S’il ne devait rester qu’un seul match dans l’histoire de l’AS Saint-Etienne, ce serait sûrement cet ASSE-Dynamo Kiev. La rencontre de tous les superlatifs, celle qui a fait entrer les Verts dans une autre dimension.

LES VERTS ONT RENDEZ-VOUS AVEC L’HISTOIRE

L’AS Saint-Etienne affronte le Dynamo Kiev en quart de finale retour de la Coupe d’Europe des clubs Champions, l’ancêtre de la Ligue des Champions. Vainqueur de la coupe des coupes en 1975, les russes font figure de favoris de la compétition. Les Verts ont deux buts à remonter, encaissés au match aller et qui s’est terminé par une défaite 2-0.

La défaite est sévère mais elle aurait dû être plus lourde sans les interventions héroïques d’Yvan Curkovic. Il aura maintenu un semblant d’espoir pour le match retour mais comment y croire alors qu’ils ont été surclassés par un véritable rouleau compresseur ? Sauf que le rouleau compresseur aurait dû les achever et finalement, les Stéphanois, qui n’ont que deux buts de retard à combler, en ont vu d’autres. Tant pis pour les joueurs de Kiev. Geoffroy-Guichard sera leur enfer.

En effet, pour ce match, l’union sacrée est déclarée. Des dissensions avaient vu le jour lors de cette première manche notamment entre certains joueurs cadres et il faut toute l’habileté de Robert Herbin pour empêcher son équipe de sombrer. Mais aujourd’hui, tout est oublié ou au moins mis de côté. L’exploit est à ce prix.

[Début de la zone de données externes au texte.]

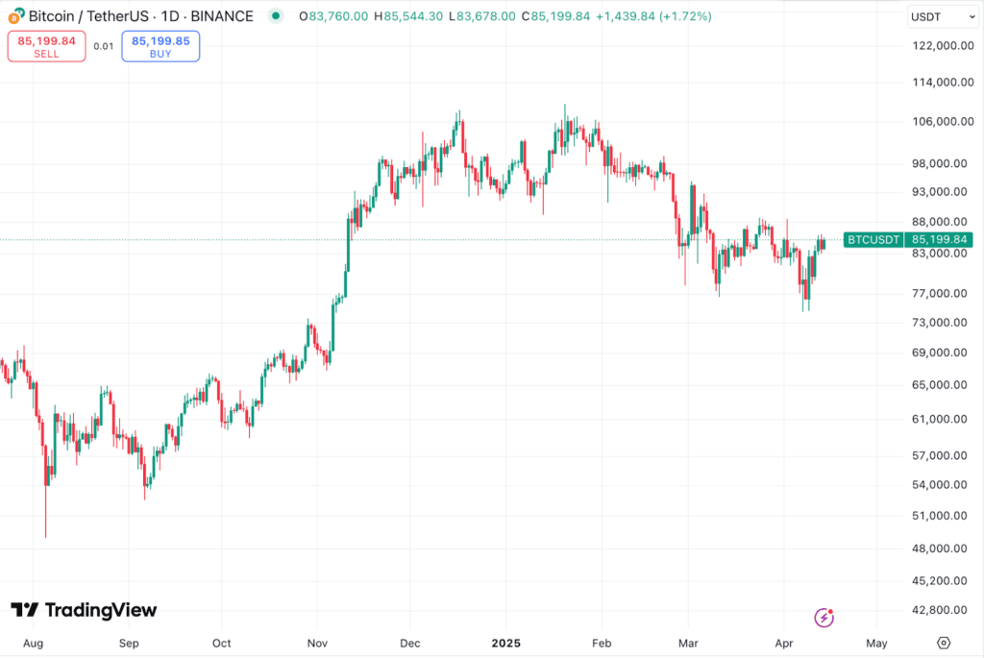Click the 85,199.84 current price tag

(939, 239)
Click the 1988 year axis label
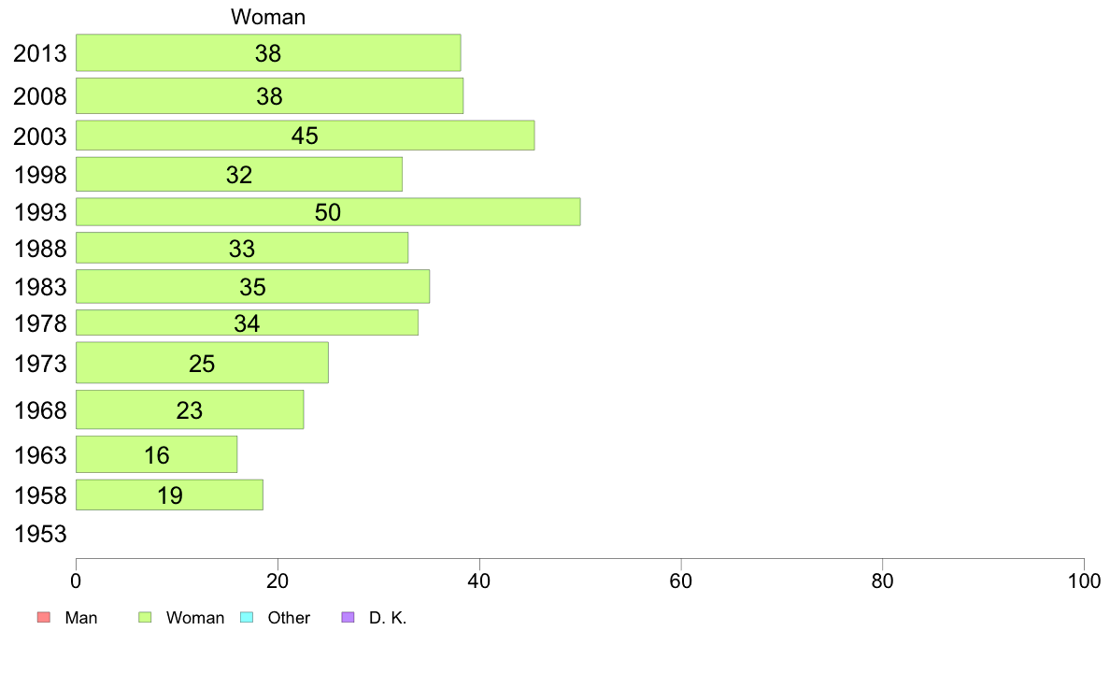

En ville, on ne parle que de ce match. Dans un premier temps, à défaut des joueurs, les spectateurs commencent à y croire et cet engouement, perceptible dès que l’un d’eux met le pied dehors, porte toute l’équipe vers son destin.

En championnat, le week-end précédent à Nice, Dominique Rocheteau s’est blessé sur un contact avec un défenseur adverse. Son mollet le fait souffrir mais il est déclaré apte pour la rencontre. Robert Herbin a décidé de titulariser Christian Sarramagna, à la place de Patrick Revelli. Il a fait une entrée satisfaisante contre Nice et son sens du débordement pourrait être utile. Lors de la causerie d’avant match, l’entraîneur stéphanois n’a pas besoin d’un long discours pour motiver ses troupes. Il insiste seulement sur l’engagement et le pressing pour gêner les Russes et il leur demande de faire attention aux contre-attaques. Le ballon d’Or 1975, Oleg Blokhine est tellement fort. Mais l’entraîneur français a un plan. L’attaquant vedette du Dynamo Kiev aura son chien de garde en la personne du défenseur Gérard Janvion qui le prendra en marquage individuel.

De son côté, le président Roger Rocher a fait distribuer 20 000 porte-voix pour que la pression du public soit encore plus forte. Le chaudron sera plein ce soir avec des spectateurs qui ont carrément pris place sur le toit du stade. Impensable aujourd’hui.

UNE PREMIERE HEURE DE JEU STERILE

C’est parti, l’arbitre italien, M. Gonella, libère  les 22 acteurs et d’entrée de jeu, comme prévu, les Stéphanois se ruent à l’attaque, pressant les Russes le plus haut possible. Ils se jettent sur tous les ballons et disputent âprement tous les duels.

Tout se passe dans la moitié de terrain des hommes de Lobanovski mais ces derniers font bloc, intelligemment, sans laisser d’espace et inlassablement, ils écartent tout danger. Hervé Revelli y va bien de son coup de tête. Gérard Farison et Jean-Michel Larqué décochent des frappes lourdes qui font passer des frissons dans le dos du public.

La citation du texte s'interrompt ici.